Functional result: Running process.py view prints a table of all processes with PID, Name, Path (and cmdline where available).


Phase 2 — Start/Stop

  • process.py run <path> [args…] starts a new process (non-blocking) and prints its PID
  • process.py kill <PID> terminates the target process (use graceful terminate, then kill if needed)
  • Return exit codes reflecting success/failure
  • Optional working directory parameter (e.g., --cwd)
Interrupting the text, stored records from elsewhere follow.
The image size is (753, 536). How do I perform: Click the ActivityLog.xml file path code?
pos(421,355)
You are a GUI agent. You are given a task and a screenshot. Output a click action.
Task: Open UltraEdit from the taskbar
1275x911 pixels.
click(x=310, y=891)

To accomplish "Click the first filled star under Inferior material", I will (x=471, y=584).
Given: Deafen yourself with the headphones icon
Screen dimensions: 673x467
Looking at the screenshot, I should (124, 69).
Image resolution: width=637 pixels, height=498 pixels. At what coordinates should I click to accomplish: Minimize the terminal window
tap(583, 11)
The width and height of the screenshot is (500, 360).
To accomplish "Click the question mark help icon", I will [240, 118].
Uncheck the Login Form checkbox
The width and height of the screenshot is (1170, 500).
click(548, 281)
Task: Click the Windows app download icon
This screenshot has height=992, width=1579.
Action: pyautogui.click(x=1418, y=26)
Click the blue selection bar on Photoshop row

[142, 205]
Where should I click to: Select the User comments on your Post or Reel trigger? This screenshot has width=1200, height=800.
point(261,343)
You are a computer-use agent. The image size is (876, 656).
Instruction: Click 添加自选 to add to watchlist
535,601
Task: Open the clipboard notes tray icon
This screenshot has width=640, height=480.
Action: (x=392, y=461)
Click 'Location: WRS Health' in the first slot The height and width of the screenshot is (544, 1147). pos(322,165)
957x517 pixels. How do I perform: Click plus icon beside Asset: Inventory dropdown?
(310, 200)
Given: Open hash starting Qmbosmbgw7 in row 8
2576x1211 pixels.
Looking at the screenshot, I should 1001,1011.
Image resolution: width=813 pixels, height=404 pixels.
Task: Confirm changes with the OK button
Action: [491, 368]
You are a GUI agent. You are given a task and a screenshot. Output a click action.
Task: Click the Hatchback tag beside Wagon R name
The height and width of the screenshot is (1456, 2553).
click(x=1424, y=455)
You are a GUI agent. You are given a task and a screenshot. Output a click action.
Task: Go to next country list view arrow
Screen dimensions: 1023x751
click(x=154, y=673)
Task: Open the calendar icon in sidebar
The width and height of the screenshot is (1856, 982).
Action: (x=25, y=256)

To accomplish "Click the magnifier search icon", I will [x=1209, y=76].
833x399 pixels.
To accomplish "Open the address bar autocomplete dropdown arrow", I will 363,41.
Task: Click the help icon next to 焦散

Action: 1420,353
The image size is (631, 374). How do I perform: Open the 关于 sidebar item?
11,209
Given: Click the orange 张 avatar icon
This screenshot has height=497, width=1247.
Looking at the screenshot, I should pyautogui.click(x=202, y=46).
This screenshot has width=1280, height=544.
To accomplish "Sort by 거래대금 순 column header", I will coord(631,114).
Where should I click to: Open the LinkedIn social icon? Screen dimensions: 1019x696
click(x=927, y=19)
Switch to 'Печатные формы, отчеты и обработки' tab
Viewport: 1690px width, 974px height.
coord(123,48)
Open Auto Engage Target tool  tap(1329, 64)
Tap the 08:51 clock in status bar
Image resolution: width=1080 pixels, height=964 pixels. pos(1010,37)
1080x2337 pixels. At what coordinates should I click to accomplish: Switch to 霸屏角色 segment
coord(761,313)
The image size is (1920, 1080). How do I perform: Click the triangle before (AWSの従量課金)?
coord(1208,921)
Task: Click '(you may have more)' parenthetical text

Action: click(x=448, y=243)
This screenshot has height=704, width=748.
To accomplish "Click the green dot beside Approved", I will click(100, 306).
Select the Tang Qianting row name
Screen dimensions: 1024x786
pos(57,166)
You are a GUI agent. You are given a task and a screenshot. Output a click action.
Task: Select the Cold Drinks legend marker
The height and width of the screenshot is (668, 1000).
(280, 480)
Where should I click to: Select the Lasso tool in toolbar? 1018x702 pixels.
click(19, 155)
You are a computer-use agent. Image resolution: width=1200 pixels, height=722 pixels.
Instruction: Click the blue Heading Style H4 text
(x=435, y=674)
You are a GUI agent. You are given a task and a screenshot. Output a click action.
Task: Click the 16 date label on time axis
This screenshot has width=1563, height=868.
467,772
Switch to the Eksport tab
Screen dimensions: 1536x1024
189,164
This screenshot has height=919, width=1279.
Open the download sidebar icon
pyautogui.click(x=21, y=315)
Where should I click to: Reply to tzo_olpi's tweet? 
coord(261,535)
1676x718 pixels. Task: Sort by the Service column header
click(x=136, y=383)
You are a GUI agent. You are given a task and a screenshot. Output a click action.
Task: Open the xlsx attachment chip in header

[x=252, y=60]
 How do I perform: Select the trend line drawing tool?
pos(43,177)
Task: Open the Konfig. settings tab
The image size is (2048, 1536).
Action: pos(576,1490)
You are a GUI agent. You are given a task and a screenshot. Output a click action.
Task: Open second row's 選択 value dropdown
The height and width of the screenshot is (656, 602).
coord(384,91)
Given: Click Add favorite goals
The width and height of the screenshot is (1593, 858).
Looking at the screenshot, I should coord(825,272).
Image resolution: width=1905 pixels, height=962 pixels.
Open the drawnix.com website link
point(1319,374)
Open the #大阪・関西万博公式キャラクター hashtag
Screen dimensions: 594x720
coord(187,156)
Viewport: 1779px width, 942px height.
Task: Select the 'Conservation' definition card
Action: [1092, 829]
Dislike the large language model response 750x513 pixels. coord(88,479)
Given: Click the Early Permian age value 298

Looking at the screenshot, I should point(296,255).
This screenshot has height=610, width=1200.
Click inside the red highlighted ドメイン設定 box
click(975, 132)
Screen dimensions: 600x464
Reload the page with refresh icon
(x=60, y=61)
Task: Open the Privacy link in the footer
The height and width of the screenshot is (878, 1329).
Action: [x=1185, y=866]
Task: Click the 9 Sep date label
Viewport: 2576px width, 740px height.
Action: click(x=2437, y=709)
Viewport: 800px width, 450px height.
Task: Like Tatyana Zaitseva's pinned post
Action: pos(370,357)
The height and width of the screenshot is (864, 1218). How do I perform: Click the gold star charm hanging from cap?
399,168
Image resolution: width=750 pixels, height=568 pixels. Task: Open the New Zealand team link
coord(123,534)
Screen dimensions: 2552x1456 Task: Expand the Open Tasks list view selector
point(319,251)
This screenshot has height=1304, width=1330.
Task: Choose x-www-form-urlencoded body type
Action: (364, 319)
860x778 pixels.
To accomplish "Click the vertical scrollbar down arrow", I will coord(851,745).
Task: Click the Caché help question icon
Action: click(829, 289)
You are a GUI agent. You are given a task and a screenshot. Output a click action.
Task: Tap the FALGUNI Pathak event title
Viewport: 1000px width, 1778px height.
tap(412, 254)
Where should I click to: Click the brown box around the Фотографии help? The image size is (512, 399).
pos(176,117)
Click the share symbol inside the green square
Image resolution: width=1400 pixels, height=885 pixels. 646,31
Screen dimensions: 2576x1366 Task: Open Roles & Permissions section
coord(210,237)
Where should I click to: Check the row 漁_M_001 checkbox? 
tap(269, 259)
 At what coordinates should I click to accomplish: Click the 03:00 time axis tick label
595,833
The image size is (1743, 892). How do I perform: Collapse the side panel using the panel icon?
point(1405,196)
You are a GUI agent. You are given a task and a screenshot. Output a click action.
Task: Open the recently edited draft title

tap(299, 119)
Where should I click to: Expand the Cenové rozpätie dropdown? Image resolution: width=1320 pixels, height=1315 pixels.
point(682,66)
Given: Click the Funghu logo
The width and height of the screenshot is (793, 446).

Functional result: A program can be launched and its new PID shown; kill stops the specified PID and reports success.


Phase 3 — Suspend/Resume

  • process.py suspend <PID> pauses the process (psutil suspend or POSIX SIGSTOP)
  • process.py resume <PID> resumes the process (psutil resume or POSIX SIGCONT)
  • Validate that the target PID exists and is not already in the requested state
  • Print short confirmations

Functional result: Suspending a PID halts it; resuming continues it; repeated commands are ignored with a brief notice.


Phase 4 — Live metrics & CLI

  • Extend view to include CPU% and memory usage (RSS/MB); compute CPU% with a short sampling window
  • Sorting options: --sort cpu|mem|pid and --desc
  • Minimal errors only: concise message for “PID not found” or “insufficient permission”
  • Implement argparse subcommands (including a helpful -h)

Functional result: process.py view --sort cpu --desc shows processes ordered by current CPU%; invalid PIDs yield a short, clear message while valid operations succeed.